From: Massimo Dal Zotto <dz(at)cs(dot)unitn(dot)it>
To: hackers(at)postgreSQL(dot)org (PostgreSQL Hackers)
Cc: tgl(at)sss(dot)pgh(dot)pa(dot)us (Tom Lane)
Subject: Re: [HACKERS] backslash in psql output
Date: 1998-10-11 12:24:14
Message-ID: 199810111224.OAA02257@nikita.wizard.net
Views: Raw Message | Whole Thread | Download mbox | Resend email
Thread:
Lists: pgsql-hackers

>
> Bruce Momjian <maillist(at)candle(dot)pha(dot)pa(dot)us> writes:
> > I realize the double-backslash is confusing, but I don't think we can
> > make such a user-visible change at this time. I think we need to open
> > discussion on this issue on the general list, and to include discussion
> > of NULL displays, and any other issues, as well as how to properly
> > output the column separation character if that appears in the data.
> > So, I think we have to put it back to the old way, and open discussion
> > about this after 6.4.
>
> Well, actually there *was* public discussion of this issue, on the
> pgsql-interfaces list around 12/13 August. The consensus was that
> unnecessary backslashing was a bad idea --- in fact, I didn't see
> *anyone* arguing in favor of the old behavior, and the people who
> actually had backslashes in their data definitely didn't want it.
> Admittedly it was a pretty small sample (Tom Lockhart and I were
> two of the primary complainers) but there wasn't any sentiment
> for keeping the old behavior.
>
> Keep in mind that what we are discussing here is the behavior of
> PQprint(), not the behavior of FE/BE transport protocol or anything
> else that affects data received by applications. PQprint's goal in
> life is to present data in a reasonably human-friendly way, *not*
> to produce a completely unambiguous machine-readable syntax. Its
> output format is in fact very ambiguous. Here's an example:
>
> play=> create table test(id int4, val text);
> play=> insert into test values (1, NULL);
> play=> insert into test values (2, ' ');
> play=> insert into test values (3, 'foobar');
> play=> insert into test values (4, 'oneback\\slash');
> play=> insert into test values (5, 'onevert|bar');
> play=> select * from test;
> id|val
> --+-------------
> 1|
> 2|
> 3|foobar
> 4|oneback\slash
> 5|onevert|bar
> (5 rows)
>
> You can't tell the difference between a NULL field and an all-blanks
> value in this format; nor can you really be sure how many trailing
> blanks there are in tuples 3 and 5. So the goal is readability,
> not lack of ambiguity. Given that goal, I don't see the value of
> printing backslash escapes. Are you really having difficulty telling
> the data vertical bar from the ones used as column separators?
> Physical alignment is the cue the eye relies on, I think.
>
> The only cases that PQprint inserted backslashes for were the column
> separator char (unnecessary per above example), newlines (also not
> exactly hard to recognize), and backslash itself. All of these
> seem unnecessary and confusing to me.
>
> I'm sorry that this change sat in my to-do queue for so long, but
> I don't see it as a last-minute thing. The consensus to do it was
> established two months ago.
>
> regards, tom lane
>
>
>

In my opinion we should privilege machine-readableness first and then provide
some user option to enable user-friendly conversion in psql output if one
really needs it.

In situations where data is processed by other programs it is very important
that there is no ambiguity in strings exchanged between the application and
the backend. This is already done for input, which supports C-like escape,
but not yet for output, which can produce ambiguous data when nulls, arrays
or non-printing characters are involved. This is the reason why I always use
my C-like output functions (contrib/string-io) in all my applications.
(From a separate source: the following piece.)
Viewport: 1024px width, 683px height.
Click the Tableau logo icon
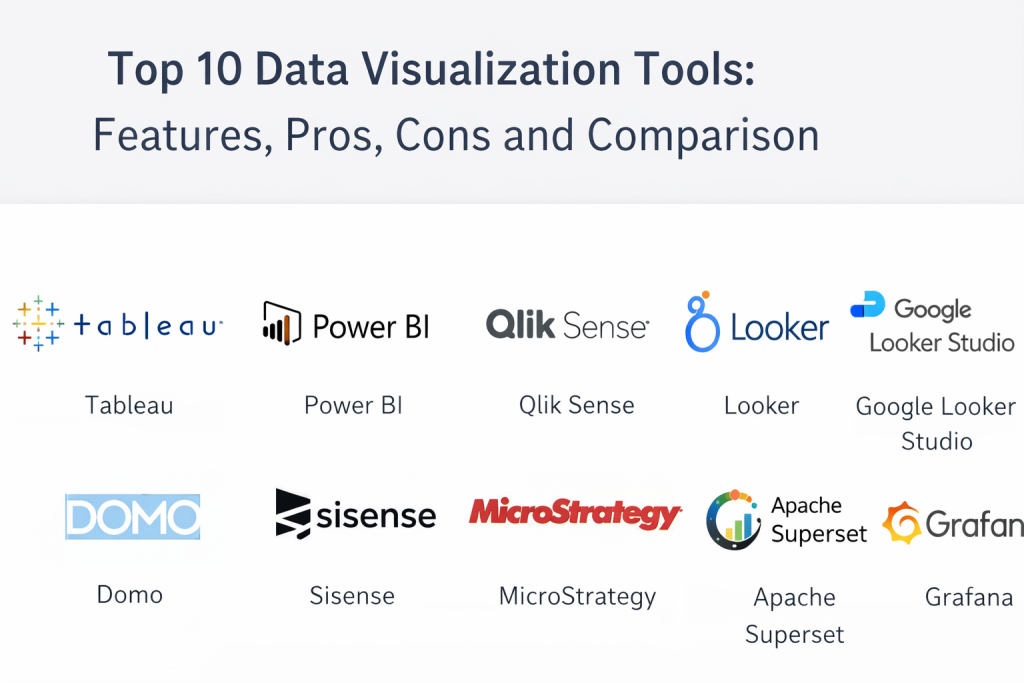[x=38, y=324]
These arguments apply also to the copy command which uses the same output
functions. Consider the case where a text field contains a multi-line string
with newlines embedded; if you export the table into an external files the
field is split into many lines which are interpreted as separate records by
commonly used line-oriented filters like awk or grep.

I believe that the right way to handle all this stuff is the following:

input:

binary data escaped data
| |
(user conversion) (psql input)
| |
+-----------------------+
|
escaped query
|
(libpq)
|
escaped query escaped data
| |
(parser unescape) (copy-from unescape)
| |
+-----------------------+
|
binary data
|
(input function)
|
internal data

output:

internal data
|
(output function)
|
escaped data
|
+-----------------------+
| |
(libpq) (copy-to)
| |
escaped data escaped data
|
|
+-----------------------+-----------------------+
| | |
(user conversion) (psql output) (psql unescape)
| | |
binary data escaped data binary data

In the above schema binary data means the external representation of data
containing non-printing or delimiters characters like quotes or newlines.
In this schema all the data exchanged with the backend should be escaped
in order to guarantee unambiguity to applications. The input and output
user conversion functions could be provided by libpq as utilities, and the
conversion could possibly be done automatically by libpq itself if some
global flag is set by the application.
Psql input should accept only escaped data while the output could be escaped
(default) or binary depending on a user supplied switch.
Files read or written by the copy command should be always escaped with
exactly one record for line. Pg_dump should produce escaped strings.
All this stuff requires the use of new output functions like those provided
in contrib/string-io.

There is still the problem of distinguishing between scalars and arrays which
is necessary for user output conversion. In my output functions I solved the
problem by escaping the first '{' of each field if it is not an array.
Another problem is that array input requires a double escaping, one for the
query parser and a second one for the array parser. Also nulls (\0) are not
handled by the input code. This should be fixed if we want true binary data.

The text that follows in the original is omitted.